Figure 4. Molecular basis of the MKT1 genotype's opposing effects on growth.

(a) Distribution of growth rates according to MKT1 genotype (laboratory strain allele (S) in blue, clinical isolate allele (Y) in red) in two environments: ethanol (left panel) and rapamycin (right panel). The association is significant for both environments (P<6×10−10 and P<0.05 respectively, two-sided Wilcoxon rank sum test) but the alleles have opposing effects on growth (S detrimental in ethanol, Y detrimental in rapamycin). (b) Association of MKT1 genotype with gene expression (P-value, right and top display higher expression values associated with the clinical strain allele, left and bottom display higher expression levels associated with the laboratory strain allele) in ethanol (x-axis) and rapamycin (y-axis) for all genes. Unlike for growth, the overall effects of MKT1 genotype on gene expression levels are in the same direction (positive correlation; Wilcoxon rank-sum test P<2.2×10−16). High-ranking candidate causal intermediate genes according to the Bayesian network and common to both environments (89 common genes from the top 100 in each environment) are highlighted in purple. (c) Fitness defects induced by gene deletion (selection coefficient from deletion collection assay, Methods) in ethanol (x-axis) versus rapamycin (y-axis), color-coded as in b). Left and upper panels show the distribution of the selection coefficient for the deletion of the candidate genes (purple) and all other genes (grey). Candidate genes (purple) are typically beneficial for growth in ethanol and detrimental in rapamycin. (d) Model of the genotype-environment interaction that explains the MKT1 genotype's opposing effects on growth. The MKT1 clinical isolate allele upregulates expression of several mitochondrial genes (Table S4) regardless of environment; this regulation leads to improved growth rates in ethanol, but repressed growth in the presence of rapamycin.

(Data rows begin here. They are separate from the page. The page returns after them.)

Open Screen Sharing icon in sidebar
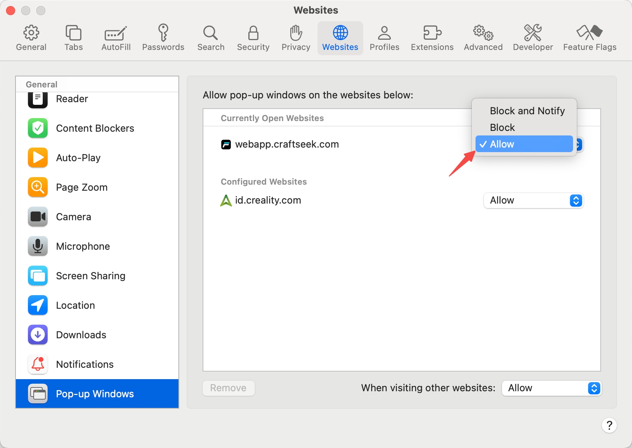 (x=38, y=276)
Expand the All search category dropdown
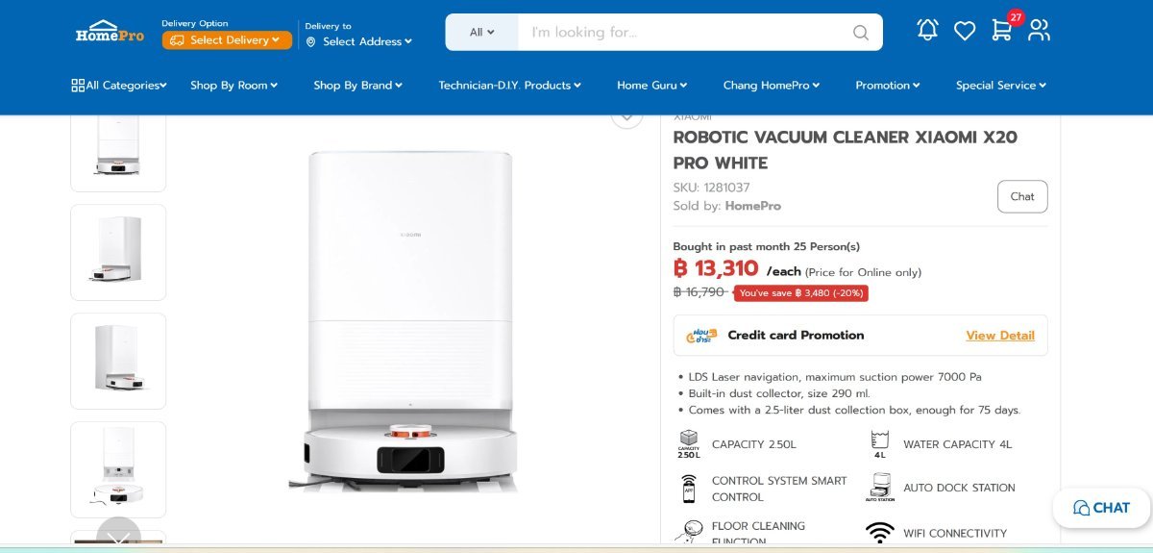This screenshot has height=553, width=1153. point(481,33)

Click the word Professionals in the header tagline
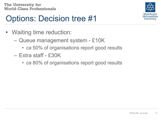coord(43,9)
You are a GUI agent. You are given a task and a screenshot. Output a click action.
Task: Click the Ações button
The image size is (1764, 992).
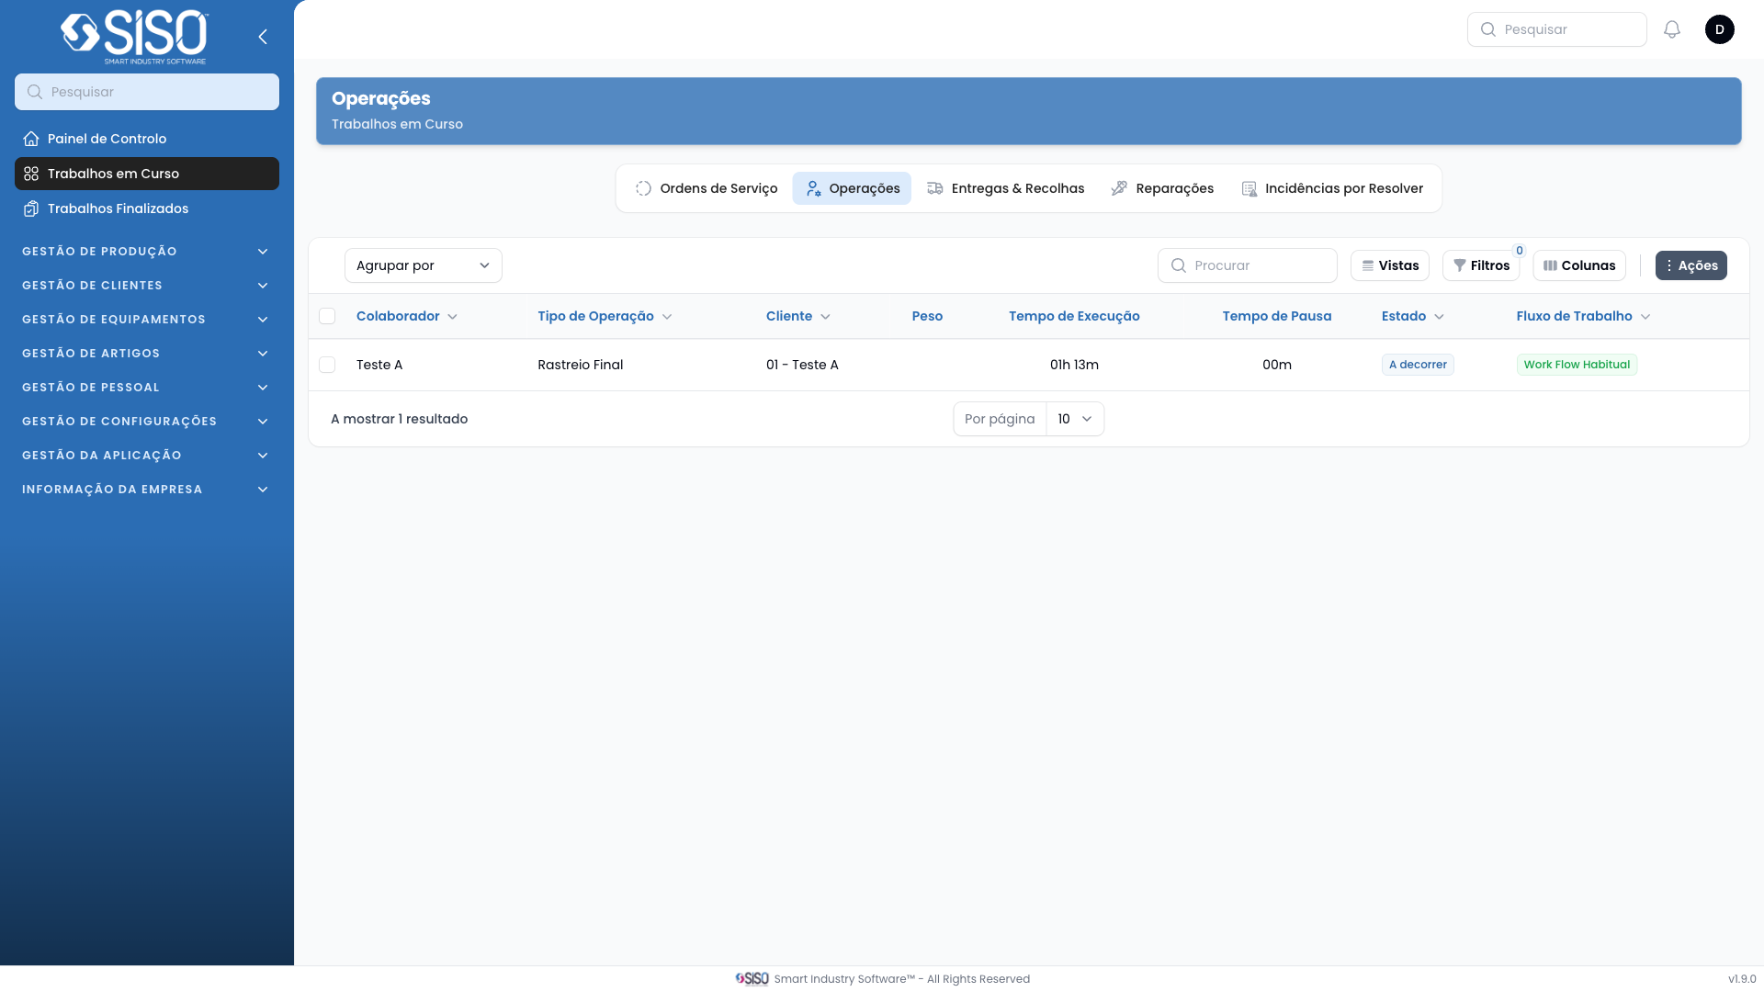point(1691,265)
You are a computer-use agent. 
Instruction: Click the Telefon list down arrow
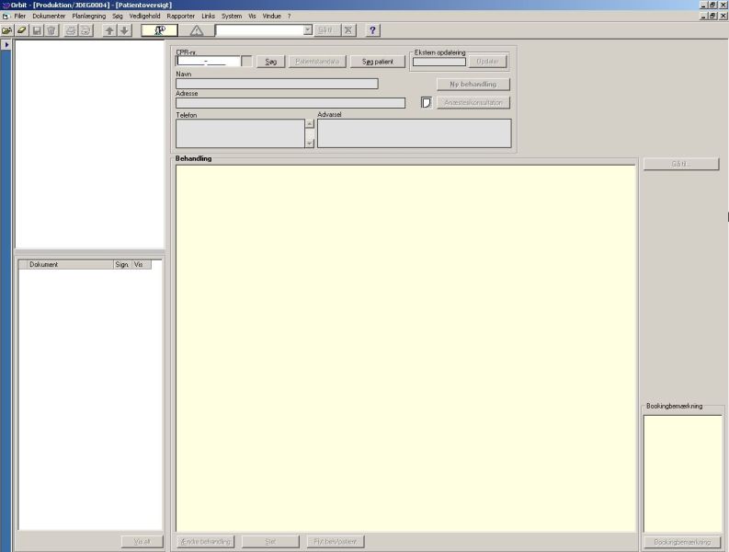[x=310, y=144]
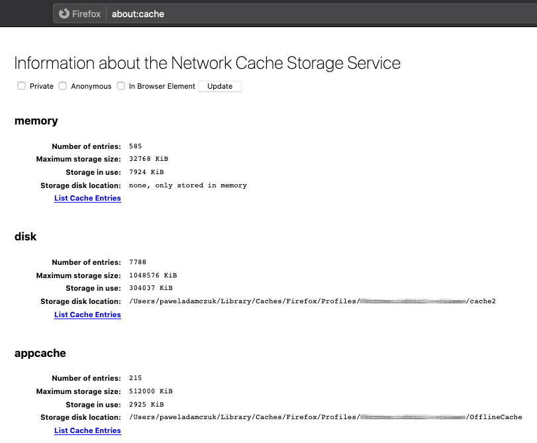
Task: Open List Cache Entries under memory
Action: 87,198
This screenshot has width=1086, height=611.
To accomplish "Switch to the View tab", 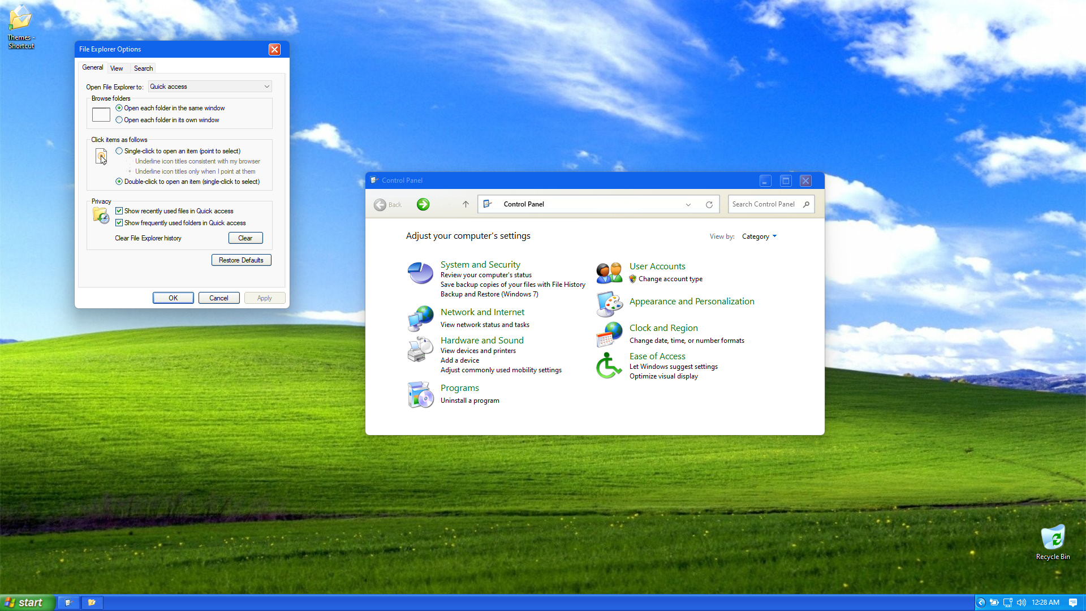I will click(117, 68).

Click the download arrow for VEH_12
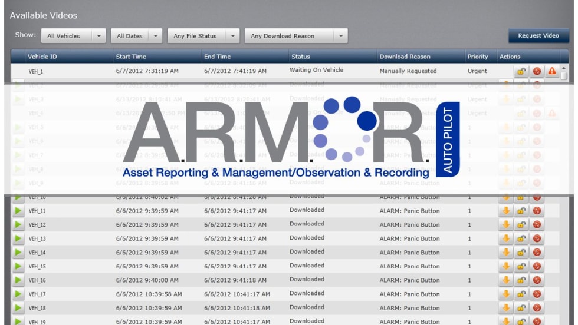(x=506, y=225)

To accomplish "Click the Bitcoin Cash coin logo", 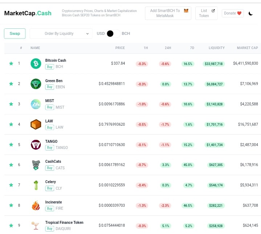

Our results demonstrate that the integration of genetic and environmental variation into molecular profiling efforts improves the identification of causal intermediates. Why is this improvement so pronounced? Environmental cues trigger molecular processes that perturb the chain of molecular events linking genotype to phenotype. Our findings indicate that the immediate molecular consequences of DNA variation, lying furthest upstream in this cascade, are less likely to depend on environment (Fig. 1 nodes A, C). In contrast, the events furthest downstream of genotype, including side effects and consequences of phenotypic changes, are most often environment-dependent (Fig. 1a, nodes B, E, F, G). Our data show that causal intermediates can be effectively identified among the most upstream molecular players, such as genes whose expression is persistently associated with genetic variants across multiple environments.

The systematic deletion assay was instrumental for validating strategies to predict causal intermediates. The limitations of this approach are that it does not detect combinatorial effects and may miss complex genetic dependencies since the deletions are made in only one parental background. Additional functional assays, for example from double-knockout experiments, could be used to refine the validation information by tackling combinatorial effects. Nevertheless, we were able to identify a large number of genes within causal intermediate pathways for each growth QTL. Our dataset thus constitutes a useful reference for developments of novel causal inference methods.

Analogous to growth in yeast, genetic predisposition to disease is mediated by gene expression and depends on cellular context, including environment, tissue, and cell type. We observed that both persistent and context-dependent eQTLs are common and frequently occur at genetic loci that affect physiological phenotypes, consistent with previous reports from yeast [6] to human [8]. Moreover, most of our validated causal intermediates were not located in the vicinity of the growth QTL (203 of the 211 validated candidates at 50% precision cutoff were on another chromosome), verifying that our approach captures more than the direct cis-regulatory consequences of genetic variants. The identification of trans acting intervention points is important, as it yields larger sets of possible intervention points and allows for addressing QTLs located within gene deserts, like those frequently reported in genome-wide association studies. With larger sample sizes, trans associations are also increasingly being detected in human [4], although with weaker effect sizes. We have confirmed that the basic principles we discovered in yeast are robust with respect to the effect size of the association with phenotype and the genetic effect on gene expression. Hence, although the experimental design of a cross is specific to model organisms, our reported results and conclusions should also hold in higher eukaryotes.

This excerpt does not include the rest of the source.